Due aneddoti vissuti e raccontati recentemente dallo stesso Israeli: nella
cittadina svedese Malmo, su 300mila abitanti un terzo è musulmano e molti svedesi
si sentono stranieri a casa propria, e forse lo sono, se un residente
commerciante islamico ha sostenuto senza ombra di perplessità che, nonostante
in Svezia si viva bene, i musulmani non ne possono accettare la bandiera in
quanto è caratterizzata dal simbolo della croce. Secondo Israeli questo è un
tipico esempio di incompatibilità, ma l’accademico israeliano ne cita altri,
ancora più allarmanti.
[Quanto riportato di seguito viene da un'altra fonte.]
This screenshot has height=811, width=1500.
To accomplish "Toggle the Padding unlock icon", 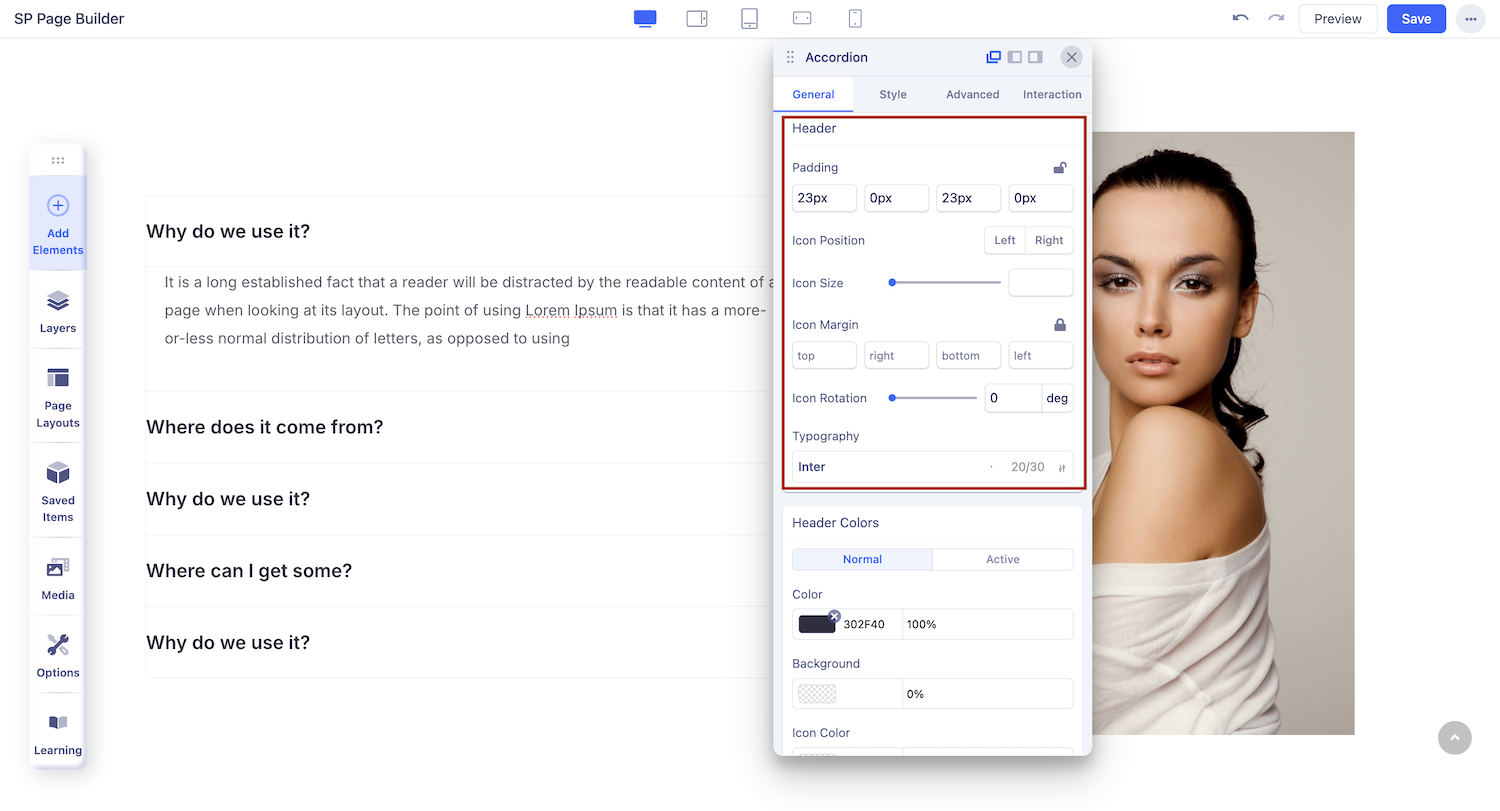I will pyautogui.click(x=1060, y=168).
A Londra ha incontrato un imam yemenita, molto affabile
e gentile, che a causa di un handicap fisico riceve dalle istituzioni inglesi
una cospicua pensione di invalidità con la quale mantiene tutta la famiglia.
Invitato ad ascoltare la preghiera del venerdì, Israeli si è recato in moschea
ed ha personalmente assistito all’incitamento dell’imam a recarsi in
Afghanistan ad imparare la jihad. A preghiera terminata, Israeli gli ha chiesto
se non fosse contraddittorio vivere grazie alle istituzioni inglesi e poi
predicare la guerra contro l’Occidente, e l’imam ha risposto che tutto è
temporaneo, che tra vent’anni in Europa sventolerà la bandiera islamica, quindi
perché, nel frattempo, non approfittare? L’espansionismo, sostiene Israeli, è
connaturato all’Islam, che ha tentato la conquista dell’Europa dall’ottavo
secolo in poi con le armi, venendo sempre sconfitto. Ora però la guerra è
condotta con l’immigrazione, e tre, in particolare, sono le minacce: la
crescita demografica, la riunificazione familiare e le conversioni degli
europei, che sono in aumento.
Se
Raphael Israeli ha ragione, è probabile che l’Europa si rialzerà dalla crisi
economica, ma dal punto di vista culturale, a meno di una straordinaria presa
di coscienza, è lecito temere che la sconfitta sia alle porte.